I was lucky enough to be hired to help develop a series of lesson plans that incorporated the main themes of the game. Working closely with one of the main WWO game designers (Ken Uklund), we produced ten modular lessons that teachers can use to recreate the game in their classrooms. We hope that teachers across multiple disciplines will incorporate these lessons and the bigger ideas they represent regarding the future of our nation and the world.

I was able to do about five days worth of the lessons (or at least the main concepts) with my college prep world history students at the end of the school year – literally it was the last days before the final exam. These two classes of 15-16 year-olds, really had no idea that how deeply we rely upon oil and how many products are actually derived from oil itself or energy produced by oil. These lessons gave them some greater insight. A number of my students did blogs which can be found on my WWO-specific web site. Some of the students really bought in to the game and produced some great posts. I hope to have a little more time next year to do it.

It seems like we as teachers need at least give some awareness to the issues immediately facing our students. My awareness to the issue of energy consumption has certainly broadened. Here is an article the was recently published at Education Week in the Digital Directions section. I am quoted! So read it.

Class of 2008

Have a lot to say these days, maybe with school over I will have time. Graduation was today. Nice event as usual. I probably “connected” with more students in this class than ever before. This was my first group of AP World History students. It was the year we almost had to vote on a strike, the year we discovered my son had Celiac disease, and the year I finished grad school. This was also the group that I connected together through Moodle (all four classes interacted as one online group). I think I really helped create a great community within the class and I actively participated in it – showing up for online chats at 10pm the night before an exam.. Since moving the course out of Moodle to Wikispaces, we (myself and my AP teaching partner) haven’t been able to recreate it.

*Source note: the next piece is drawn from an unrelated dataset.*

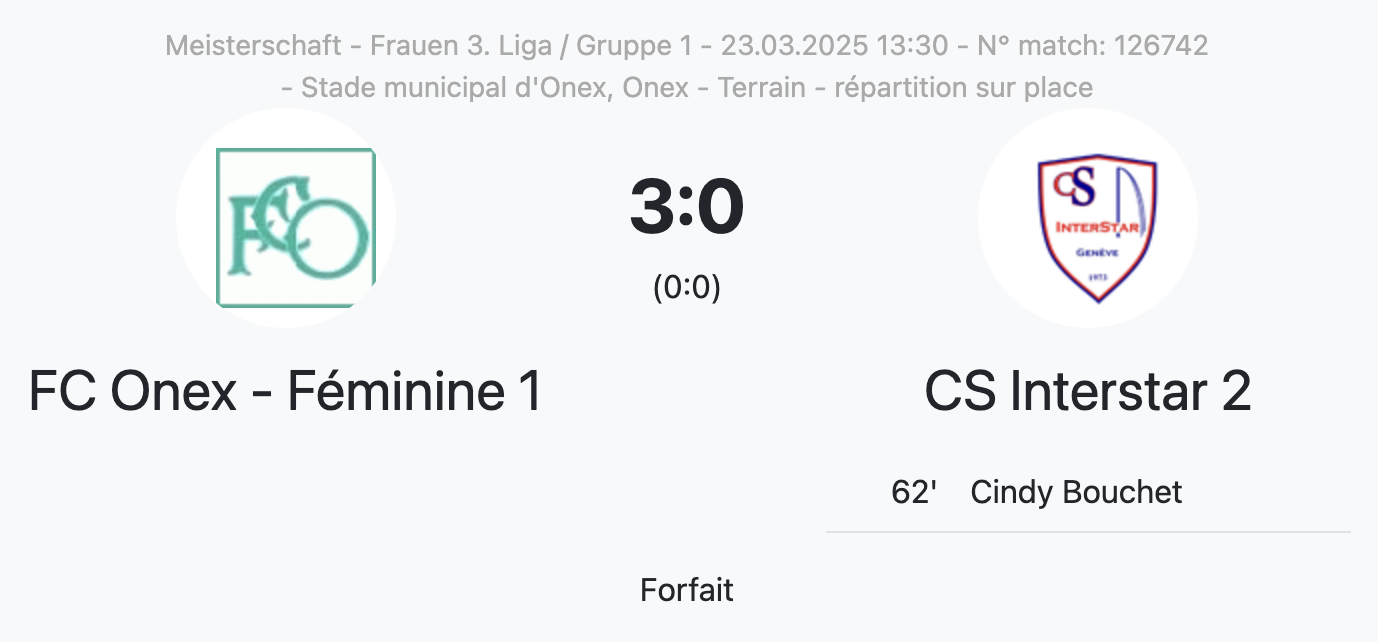Click the Forfait label
Screen dimensions: 1378x642
tap(687, 590)
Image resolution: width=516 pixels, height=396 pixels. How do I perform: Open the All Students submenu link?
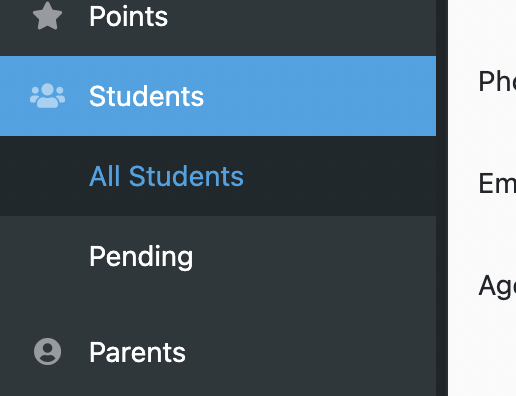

So why no sadness? Two years ago when they left my class, we were done. It was time for them to move up the ladder. Today as watched them walk across the stage, I knew they were ready for bigger things than West Hills High School. Instead of a handful of students heading off to four-year colleges as in previous years, I have dozens accepted. Berkeley, UCSD, UCLA, SDSU, Boston College, USD, UCSB, and many others will be receiving MY students. For the others who are starting at a community college, I have confidence that most will find their way to a university or other career. Isn’t this what we are all about, trying to guide our students to the future. I will miss them, but I am more excited for them.

Congratulations to the class of 2008. Collectively, you will do great things. Individually, make it happen. I would name names, but there are too many. I hope you know who you are.